The fate of the rulings in the Supreme Court is uncertain; perhaps they will ultimately be overturned. Only time will tell. But in the meantime, medical marijuana is legal under both state and federal law, within a certain framework, in the several western states making up the 9th Circuit. So the post-9/11 Ashcroft medical marijuana raids were not only a foolish misapplication of limited police and investigatory resources -- they may actually have violated our nation's laws. At least a distinguished panel of high-level federal judges thought so, based on fundamental constitutional principles. If the Supremes eventually decide otherwise, the most the raiders will be able to say is that some judges think their raids were legal. There's no judicial consensus that the raids were legal under the Constitution. And with a host of successful pro-medical marijuana initiatives on the record, bills passed in some state houses, and polling showing public support for medical marijuana in the 70 or 80 percent range, clearly the public for the most part doesn't believe that medical marijuana should be illegal, regardless of whether it is now. I'd wager that fewer that one percent of one percent of Americans consider arresting, prosecuting and imprisoning medical marijuana patients or their providers to be as important to the nation's interests as protecting us from terrorists.

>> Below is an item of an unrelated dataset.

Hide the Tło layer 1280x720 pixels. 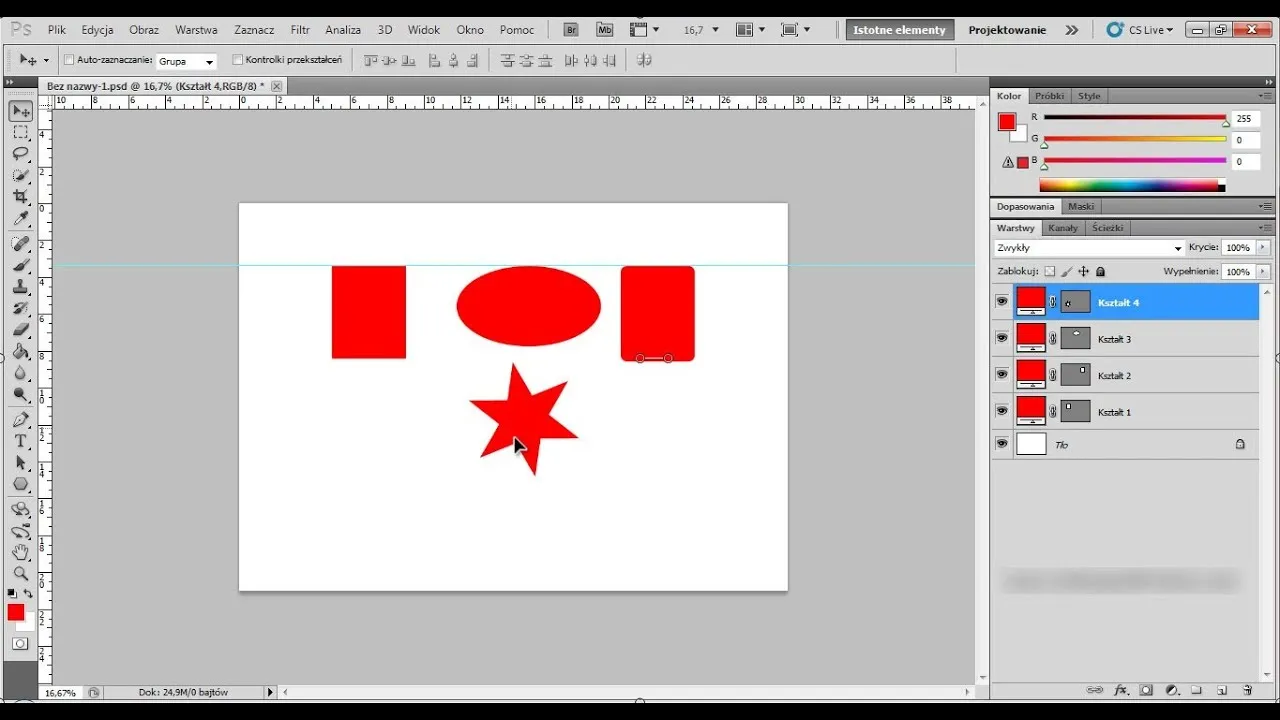pyautogui.click(x=1001, y=444)
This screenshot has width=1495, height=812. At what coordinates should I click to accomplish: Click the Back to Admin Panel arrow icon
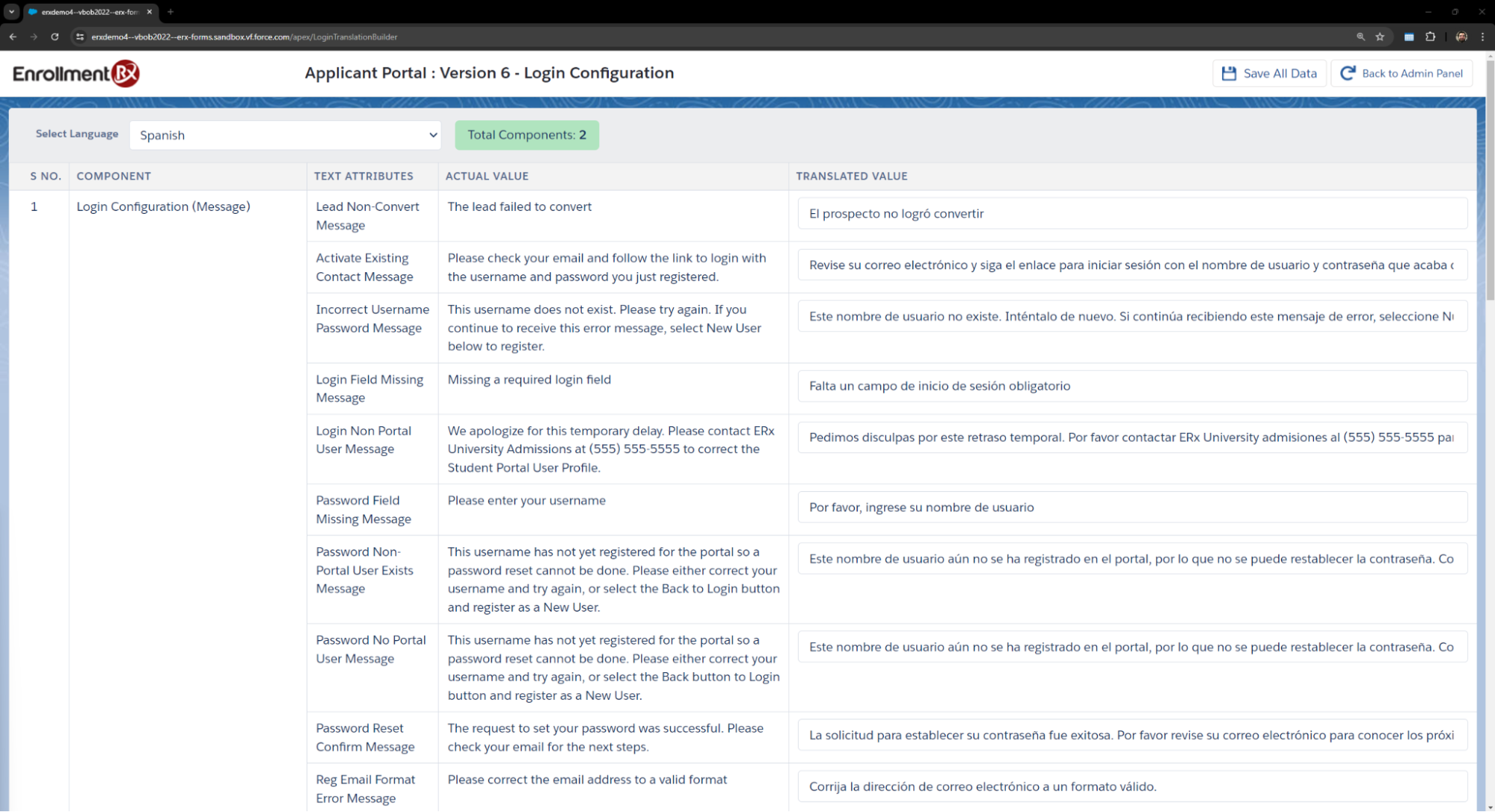point(1348,73)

What better time to choose more rational priorities than in this new, uncomfortable world we inhabit? What more important time to return to first moral principles, and see how we can better, if not perfect, our own morality and the actualization thereof? Will clearer thinking about priorities and the drug war make us safer?
I don't know, but I hope so. Certainly it will help us in a lot of other ways. Let's not wait until another skyscraper tumbles down or for something even worse, before we learn from the mistakes of the past and present.